Naukowcy złapali się za głowy. Wyhodowano ludzkie komórki jajowe ze skóry
Technika stosowana w klonowaniu w połączeniu z zapłodnieniem i niewielką ilością środków chemicznych spowodowała, że ludzkie komórki skóry wytworzyły komórki jajowe zdolne do powstania wczesnych embrionów ludzkich.

Świat nauki już od kilku lat próbuje stworzyć funkcjonalne komórki jajowe z komórek dorosłego człowieka. Już wcześniej udało się to w gatunkach zwierząt m.in. pand wielkich. Niemniej w przypadku ludzi pozostawało to nieosiągalnym wyczynem. Aż do teraz.
Zespół badaczy z Uniwersytetu w Portland w Stanach Zjednoczonych oraz Uniwersytetu Cha w Korei Południowej po raz pierwszy stworzył aktywne ludzkie komórki jajowe z komórek znajdujących się w naszej skórze. Ich technologia może pomóc w leczeniu niepłodności u kobiet, które nie mają już komórek jajowych z powodu wieku, wczesnej menopauzy lub wcześniejszych terapii przeciwnowotworowych.
Jak stworzono komórki jajowe z komórek skóry? Wykorzystano klonowanie
Naukowcy wyniki swoich badań opublikowali na łamach czasopisma Nature Communications. Usunęli jądro z ludzkiej komórki jajowej i zastąpili je jądrem komórki skóry zwanej fibroblastem. Ten etap, zwany somatycznym transferem jądra komórkowego, jest tym samym, który zastosowano podczas klonowania owcy Dolly.

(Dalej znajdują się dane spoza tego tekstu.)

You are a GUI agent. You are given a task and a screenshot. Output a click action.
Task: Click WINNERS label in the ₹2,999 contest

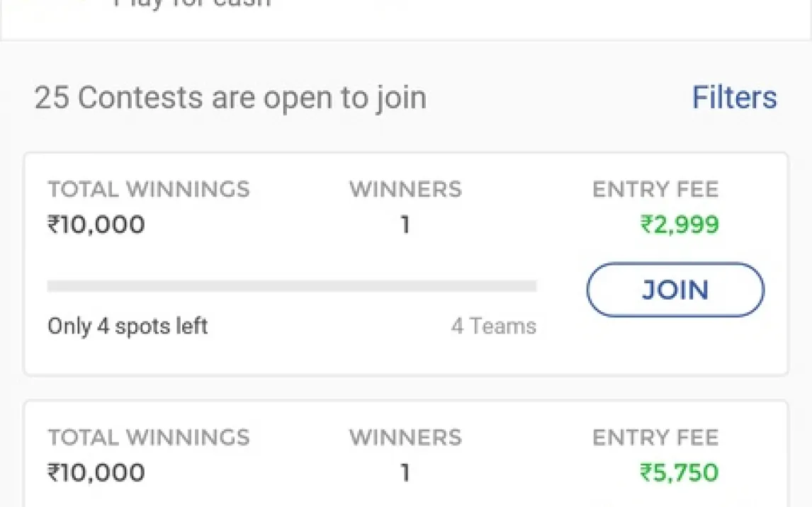pyautogui.click(x=405, y=190)
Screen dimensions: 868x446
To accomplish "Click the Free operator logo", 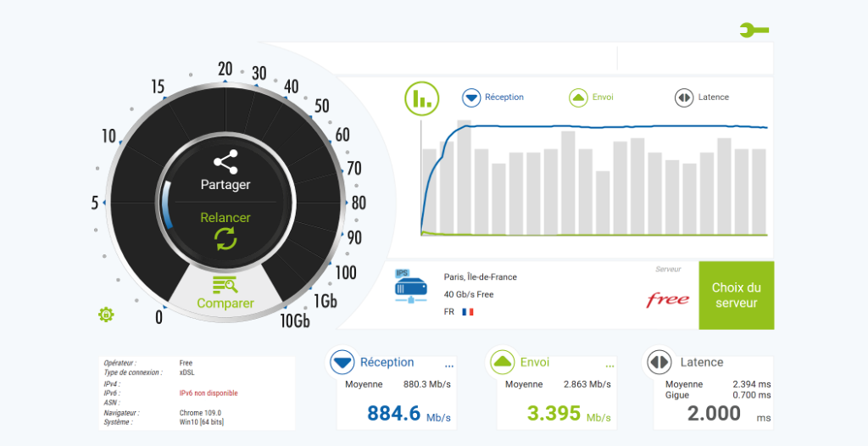I will point(667,299).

Celem tego procesu było stworzenie komórki jajowej, która ma 23 chromosomy. To o połowę mniej chromosomów niż w większości innych komórek w organizmie, które zawierają zestaw chromosomów odziedziczonych po matce i od ojca. Komórki, z których powstają komórki jajowe i plemniki, przechodzą proces podziału komórkowego zwanego mejozą, który zmniejsza o połowę liczbę chromosomów. W tym procesie każdy chromosom łączy się w parę z odpowiednikiem od drugiego rodzica i wymienia część DNA. Następnie komórka dzieli się, przenosząc połowę każdej pary do komórek potomnych. Kiedy komórki jajowe i plemniki łączą się, tworzą zygotę z 46 chromosomami, która dzieli się i tworzy wszystkie komórki w organizmie.
Pierwszy taki sukces naukowy...
Badacze do swoich badań wykorzystali myszy. Sklonowali w nich komórkę jajową, która miała już 46 chromosomów. Po jej zapłodnieniu i dodaniu środka chemicznego w postaci cząsteczki zwanej roskowityną komórka pozbyła się połowy swoich chromosomów, tworząc zarodek z ich prawidłową liczbą.
Sukcesem w badaniach było stworzenie z niektórych zapłodnionych komórek jajowych wczesnych ludzkich embrionów. To pokazało, że ta technika jest faktycznie skuteczna. Niemniej dalej nie może przejść do procesu testów klinicznych.
...i pierwsze duże wyzwania
Ostatecznie część z zapłodnionych komórek jajowych nie dało wczesnych embrionów ludzkich. Natomiast te, które dały, nie mogły rozwinąć się poza stadium blastocysty, rosnąc przez około sześć dni. Wiele z nich przestało się rozwijać na wcześniejszych etapach.
Żadne z embrionów nie miało prawidłowego zestawu chromosomów, więc ostatecznie nie były one zdolne do życia. Na przykład jeden zarodek miał 48 chromosomów. Przejął wszystkie 23 chromosomy pochodzące z plemnika i mieszankę 25 chromosomów pochodzących z komórki skóry. Jednak celem naukowców nie było stworzenie w pełni funkcjonalnych ludzkich embrionów, a udowodnienie, że ich technika ma szansę powodzenia.
10 lat oczekiwania na testy
Wyniki pracy napawają autorów badań optymizmem. Chcą kontynuować prace, obierając sobie za cel poprawne podziały chromosomów w powstających embrionach. Niemniej nawet według najbardziej pozytywnych szacunków, potrzeba co najmniej 10 lat, aby ta technika wytwarzania komórek jajowych przeszła do testów klinicznych.
Należy przy tym pamiętać, że tego typu testy prawdopodobnie nie będą możliwe np. w Europie czy w Stanach Zjednoczonych, gdzie zakazana jest genetyczna modyfikacja ludzkich embrionów.